Nickel found at last

The last undiscovered 2013 denomination has now been found in circulation. My morning email after the long Presidents Day weekend yielded this report: “I received two 2013 nickels from the…

The last undiscovered 2013 denomination has now been found in circulation.

My morning email after the long Presidents Day weekend yielded this report:

“I received two 2013 nickels from the bank on Feb. 16, 2013, in Ponce, Puerto Rico.

“Paul Sanderlin

“Coamo, Puerto Rico”

I expect they were Philadelphia coins.

That still leaves not a single report of Denver coins in circulation.

Are they simply not in commercial channels yet, or are our Western readers a little bit slower in finding them?

I would expect it has something to do with the pattern of release. Collectors are collectors no matter where they reside and the curiosity that impels us all knows no geographical boundaries.

I did a little bit of coin searching on my own.

I spent a good bit of time running errands over the weekend and making routine necessary purchases, paying for the small amounts in cash.

This part of Wisconsin is at the intersection of the “D” and “P” distribution territories. Most new coins here are “D,” but there was nary a 2013 coin in all the ones I looked at. The newest coin was a 2012-D dime.

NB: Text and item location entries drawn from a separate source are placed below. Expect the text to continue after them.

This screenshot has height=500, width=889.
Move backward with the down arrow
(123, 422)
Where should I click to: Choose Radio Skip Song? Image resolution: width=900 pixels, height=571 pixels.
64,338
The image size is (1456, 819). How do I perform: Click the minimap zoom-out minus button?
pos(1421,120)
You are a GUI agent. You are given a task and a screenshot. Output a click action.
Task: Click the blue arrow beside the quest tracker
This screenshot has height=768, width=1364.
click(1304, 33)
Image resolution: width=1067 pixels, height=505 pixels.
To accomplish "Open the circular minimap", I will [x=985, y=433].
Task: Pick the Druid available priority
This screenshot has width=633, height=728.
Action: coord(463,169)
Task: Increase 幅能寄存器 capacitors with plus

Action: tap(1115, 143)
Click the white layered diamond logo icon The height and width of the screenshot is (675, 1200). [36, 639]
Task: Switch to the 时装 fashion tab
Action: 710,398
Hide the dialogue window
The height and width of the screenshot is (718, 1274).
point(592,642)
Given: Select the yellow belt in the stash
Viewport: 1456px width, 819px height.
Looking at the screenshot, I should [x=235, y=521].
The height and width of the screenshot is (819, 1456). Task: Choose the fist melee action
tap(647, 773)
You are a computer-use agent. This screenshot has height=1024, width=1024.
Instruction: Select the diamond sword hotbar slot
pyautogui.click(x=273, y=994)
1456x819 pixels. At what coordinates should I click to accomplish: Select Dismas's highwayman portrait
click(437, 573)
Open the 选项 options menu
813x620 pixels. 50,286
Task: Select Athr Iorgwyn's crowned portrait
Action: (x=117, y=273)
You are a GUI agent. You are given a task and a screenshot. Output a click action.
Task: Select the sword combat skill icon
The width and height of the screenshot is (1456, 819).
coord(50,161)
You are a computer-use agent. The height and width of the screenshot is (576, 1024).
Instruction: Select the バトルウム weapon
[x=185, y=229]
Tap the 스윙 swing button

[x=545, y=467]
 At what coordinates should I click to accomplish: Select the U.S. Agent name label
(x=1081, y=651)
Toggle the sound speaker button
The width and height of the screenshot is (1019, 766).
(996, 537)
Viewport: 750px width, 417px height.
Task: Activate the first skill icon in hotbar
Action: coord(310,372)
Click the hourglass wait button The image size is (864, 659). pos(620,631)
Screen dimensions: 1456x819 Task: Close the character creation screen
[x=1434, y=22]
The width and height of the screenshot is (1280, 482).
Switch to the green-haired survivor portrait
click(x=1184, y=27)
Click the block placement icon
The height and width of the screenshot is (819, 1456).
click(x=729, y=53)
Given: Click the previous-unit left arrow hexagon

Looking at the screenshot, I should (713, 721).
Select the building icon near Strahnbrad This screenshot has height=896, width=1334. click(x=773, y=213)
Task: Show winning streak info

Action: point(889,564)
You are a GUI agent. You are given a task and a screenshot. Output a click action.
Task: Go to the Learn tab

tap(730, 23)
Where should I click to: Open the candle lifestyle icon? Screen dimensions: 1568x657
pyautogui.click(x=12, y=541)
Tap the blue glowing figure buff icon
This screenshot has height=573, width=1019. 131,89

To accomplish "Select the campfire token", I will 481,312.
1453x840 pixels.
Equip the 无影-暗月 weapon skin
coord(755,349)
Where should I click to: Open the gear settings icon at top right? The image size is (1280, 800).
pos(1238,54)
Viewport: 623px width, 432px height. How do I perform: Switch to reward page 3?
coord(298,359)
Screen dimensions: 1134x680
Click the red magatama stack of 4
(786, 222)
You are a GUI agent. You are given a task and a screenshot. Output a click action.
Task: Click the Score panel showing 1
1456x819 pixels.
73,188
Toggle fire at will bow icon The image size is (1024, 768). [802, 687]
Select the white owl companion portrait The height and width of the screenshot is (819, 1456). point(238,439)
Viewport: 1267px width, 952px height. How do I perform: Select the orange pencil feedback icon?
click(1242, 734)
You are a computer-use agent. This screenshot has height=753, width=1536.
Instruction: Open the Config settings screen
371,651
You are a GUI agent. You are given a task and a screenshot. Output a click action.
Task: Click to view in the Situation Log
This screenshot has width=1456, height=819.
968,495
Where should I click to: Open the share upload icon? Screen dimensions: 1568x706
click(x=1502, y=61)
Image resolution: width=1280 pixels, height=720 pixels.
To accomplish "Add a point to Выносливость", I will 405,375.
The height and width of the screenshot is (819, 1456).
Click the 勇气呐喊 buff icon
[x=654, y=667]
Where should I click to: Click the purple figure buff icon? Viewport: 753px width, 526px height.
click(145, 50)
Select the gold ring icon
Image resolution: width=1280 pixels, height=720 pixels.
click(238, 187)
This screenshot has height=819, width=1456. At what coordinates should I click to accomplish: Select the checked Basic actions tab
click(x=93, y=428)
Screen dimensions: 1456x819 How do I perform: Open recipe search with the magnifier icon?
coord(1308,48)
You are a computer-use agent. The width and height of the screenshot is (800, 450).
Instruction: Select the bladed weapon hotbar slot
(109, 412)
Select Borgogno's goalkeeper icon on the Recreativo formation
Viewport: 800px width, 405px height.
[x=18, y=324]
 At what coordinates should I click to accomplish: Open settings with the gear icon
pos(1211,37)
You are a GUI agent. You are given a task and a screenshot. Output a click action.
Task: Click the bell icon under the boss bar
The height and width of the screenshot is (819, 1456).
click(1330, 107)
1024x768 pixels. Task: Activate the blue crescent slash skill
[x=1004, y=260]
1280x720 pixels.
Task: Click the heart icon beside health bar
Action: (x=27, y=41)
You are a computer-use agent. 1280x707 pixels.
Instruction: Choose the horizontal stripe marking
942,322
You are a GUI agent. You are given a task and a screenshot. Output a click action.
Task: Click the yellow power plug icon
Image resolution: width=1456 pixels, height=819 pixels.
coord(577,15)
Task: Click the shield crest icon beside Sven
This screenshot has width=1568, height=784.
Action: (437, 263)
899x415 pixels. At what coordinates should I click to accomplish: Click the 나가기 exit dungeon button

Saturday was an interesting day insofar as when I emptied my pocket of coins, of the five quarters I had not a single one of them was a state quarter or anything newer. All were of the pre-1999 design.

That’s a bit unusual.

Most of the time the playing field tilts in favor of the more recent quarter designs, including some very nice virtually uncirculated coins that someone apparently gave up on after keeping them aside for a few years.

One cent jumped out from the rest.

It showed the unfinished Capitol Dome, the final design of the 2009 four-coin Lincoln bicentennial set.

I thought of the many frustrated collectors in 2009 who could not find this design nor the others at the time of issue.

When the special cents of 2009 were authorized in 2005 who could have known that the worst recession since the Great Depression would have held 2009 cent production levels to half century lows?

That’s the luck of the coin collector game.

The cent I found on Saturday looks like it has seen steady use. I will take it to the bank to return it to circulation the next time I clean out my coin container.

Perhaps a youngster somewhere needs one of these to fill a hole in his cent album.

Buzz blogger Dave Harper is editor of the weekly newspaper "Numismatic News."